Вернувшись, она открыла окно, сняла со спинки стула серую шаль и накинула на плечи. Села на стул, опустила голову, отчего её окрашенные в пепельный цвет волосы упали и закрыли лицо. Она протянула вперёд руку, предварительно закатав рукав домашнего бордового платья, и, продолжая прерывисто дышать, ожидала дальнейших манипуляций.
– Алевтина Николаевна, расскажите о вашей тяжёлой работе и о том, когда начались приступы. – Семёныч накрутил ткань на руку пациентке, накачал воздух и, слушая пульс, внимательно следил за давлением.
– А вы не видите? Вон, тетрадей сколько нужно проверять! – она махнула головой в сторону подоконника. – А дети сейчас, – она опять судорожно задышала, – тихий ужас. Воспитания нет, дисциплины нет, а ещё и эти… детки красных пиджаков.
– Веня, кардиограф. – Семёныч закончил с давлением и встал со стула.
– Алевтина Николаевна, давайте вы на диван ляжете. Нужно снять кардиограмму.
– Плохо мне, задохнусь сейчас. – Она тоже встала и принялась ходить вокруг стола, причитая и постоянно глубоко вздыхая. Она снова подошла к окну, закрыла его и вернулась к столу.
– Ложитесь, сейчас посмотрим сердце и полечим вас. Всё будет хорошо.
Лена достала марлевую салфетку и пошла на кухню её смочить. Вениамин раскладывал кардиограф. Семёныч пододвинул стул к дивану и сел.
– Алевтина Николаевна, когда вам стало трудно дышать? – спросил Семёныч.
– Ой, постоянно… Сегодня в школу пришла, один урок провела – и началось. – Одну руку она положила на лоб, а другую на сердце.
– В области сердца есть боли?
– Я не знаю, – раздражённо ответила она, – болит, давит.

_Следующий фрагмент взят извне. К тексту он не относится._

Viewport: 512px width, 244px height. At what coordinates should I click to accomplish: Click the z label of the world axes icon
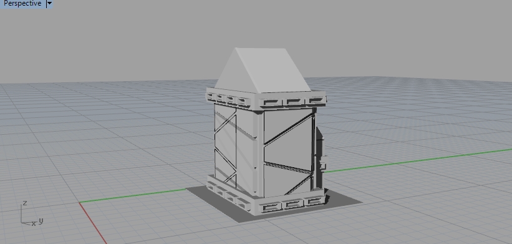click(x=24, y=203)
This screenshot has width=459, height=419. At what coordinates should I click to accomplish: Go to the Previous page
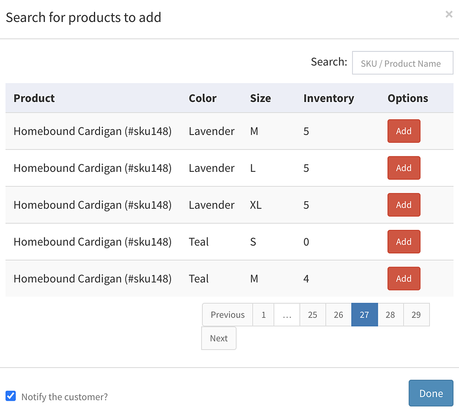(227, 315)
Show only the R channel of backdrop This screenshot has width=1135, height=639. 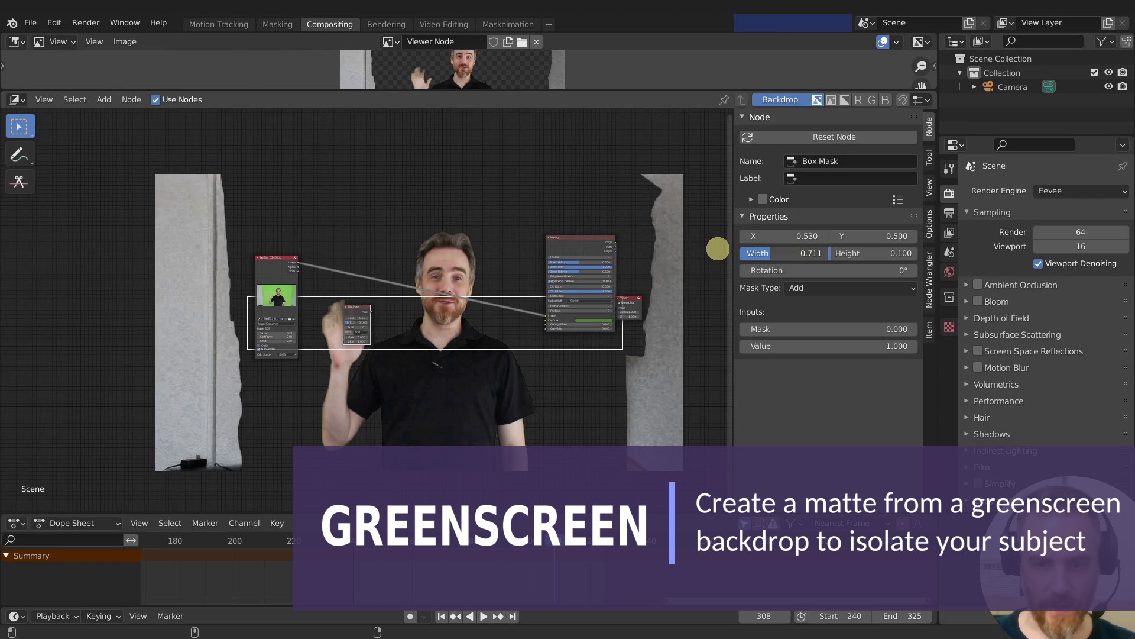858,100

Вы же доктор, смотрите, измеряйте…
Семёныч взял у Лены смоченную водой салфетку, протёр точки на руках, ногах, на груди и подсоединил провода. Включив тумблер на кардиографе, он стал ждать ленту, которая через несколько секунд начала выходить из аппарата.
– Всё у вас хорошо, – сказал Семёныч, просматривая ленту. Он поменял точку на груди, и снова зашуршала лента кардиографа. – Да, всё хорошо.

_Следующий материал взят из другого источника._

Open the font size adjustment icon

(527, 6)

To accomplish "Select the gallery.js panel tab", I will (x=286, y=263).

– Да как это хорошо? – возмутилась Алевтина Николаевна. – Что вы за врач такой? Я задыхаюсь, умереть могу, а вам и дела нет никакого! – Она перешла на визг, который периодически прерывался всхлипываниями и глубокими вздохами.

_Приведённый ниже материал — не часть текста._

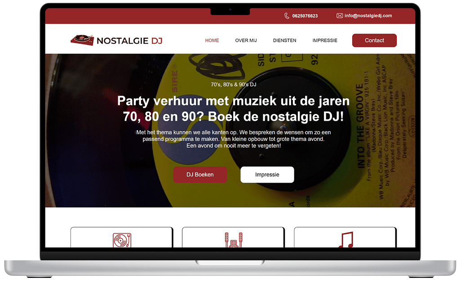Screen dimensions: 460x281
Task: Open the IMPRESSIE navigation link
Action: click(x=325, y=40)
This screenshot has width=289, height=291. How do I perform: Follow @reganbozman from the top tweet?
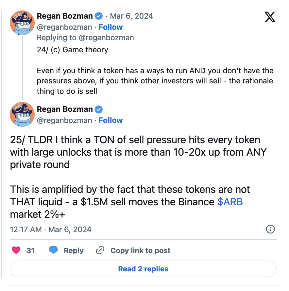pos(111,27)
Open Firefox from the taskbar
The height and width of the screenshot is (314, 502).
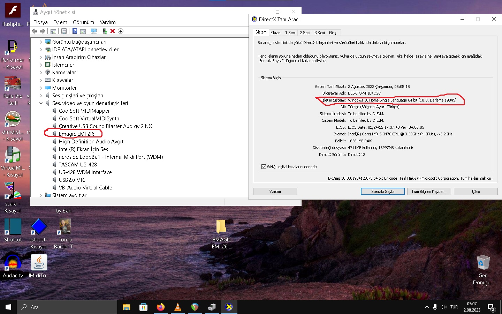[x=160, y=307]
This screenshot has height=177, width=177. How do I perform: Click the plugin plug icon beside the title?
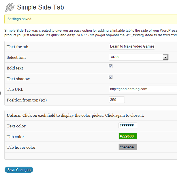click(10, 7)
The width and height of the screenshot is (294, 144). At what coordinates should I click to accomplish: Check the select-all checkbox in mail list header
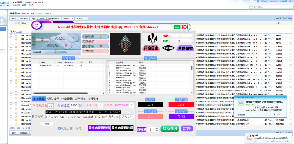[11, 23]
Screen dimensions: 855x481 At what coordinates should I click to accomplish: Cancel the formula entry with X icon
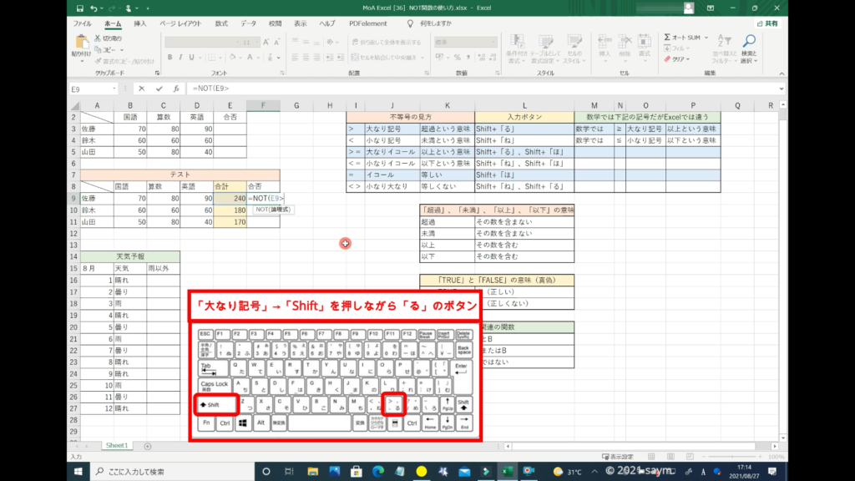point(142,89)
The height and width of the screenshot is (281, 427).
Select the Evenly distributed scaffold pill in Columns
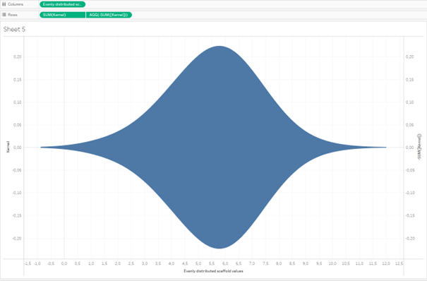(x=62, y=4)
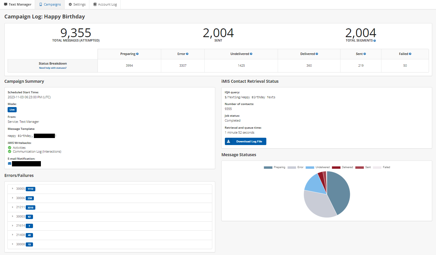436x255 pixels.
Task: Click the Download Log File button
Action: point(245,142)
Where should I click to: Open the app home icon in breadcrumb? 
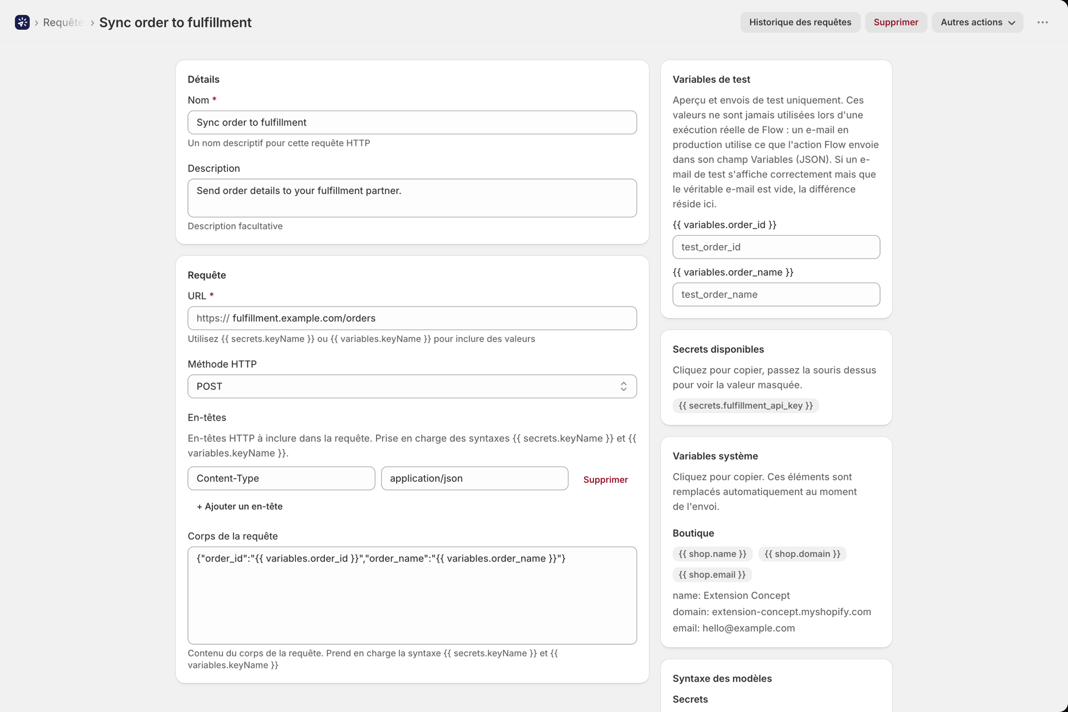pos(22,22)

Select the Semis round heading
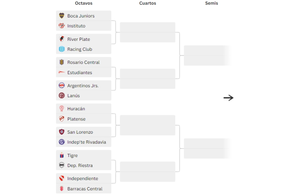pos(212,3)
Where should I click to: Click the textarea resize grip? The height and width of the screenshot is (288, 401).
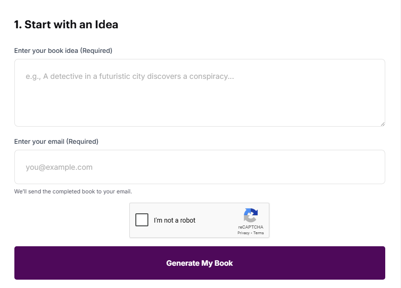382,124
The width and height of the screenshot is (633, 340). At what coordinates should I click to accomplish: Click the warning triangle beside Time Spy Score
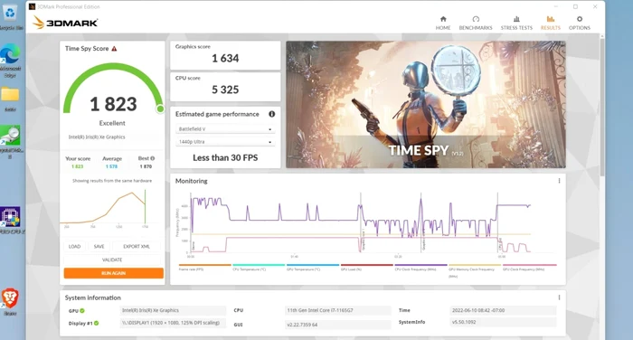click(x=114, y=49)
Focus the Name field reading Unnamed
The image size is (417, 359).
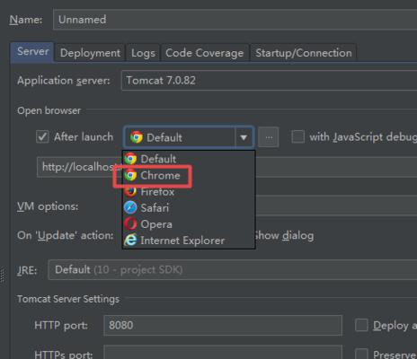pos(235,20)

– Всё хорошо – это значит, что инфаркта нет. Сейчас полечим, лекарство поставим, дышать будет легче, – Семёныч монотонно объяснял ей свои действия, не реагируя на раздражение и беспокойство. – Вы какому предмету детей учите?
– Я преподаю историю, – уже спокойнее ответила Алевтина Николаевна. – Да разве нужна она им? Баловство одно на уме и деньги.
«Да, права была бабка у подъезда: мужика ей нужно. Был бы мужик постоянный, не задыхалась бы и голову не морочила». Семёныч исподлобья посмотрел на пациентку и начал отстёгивать провода.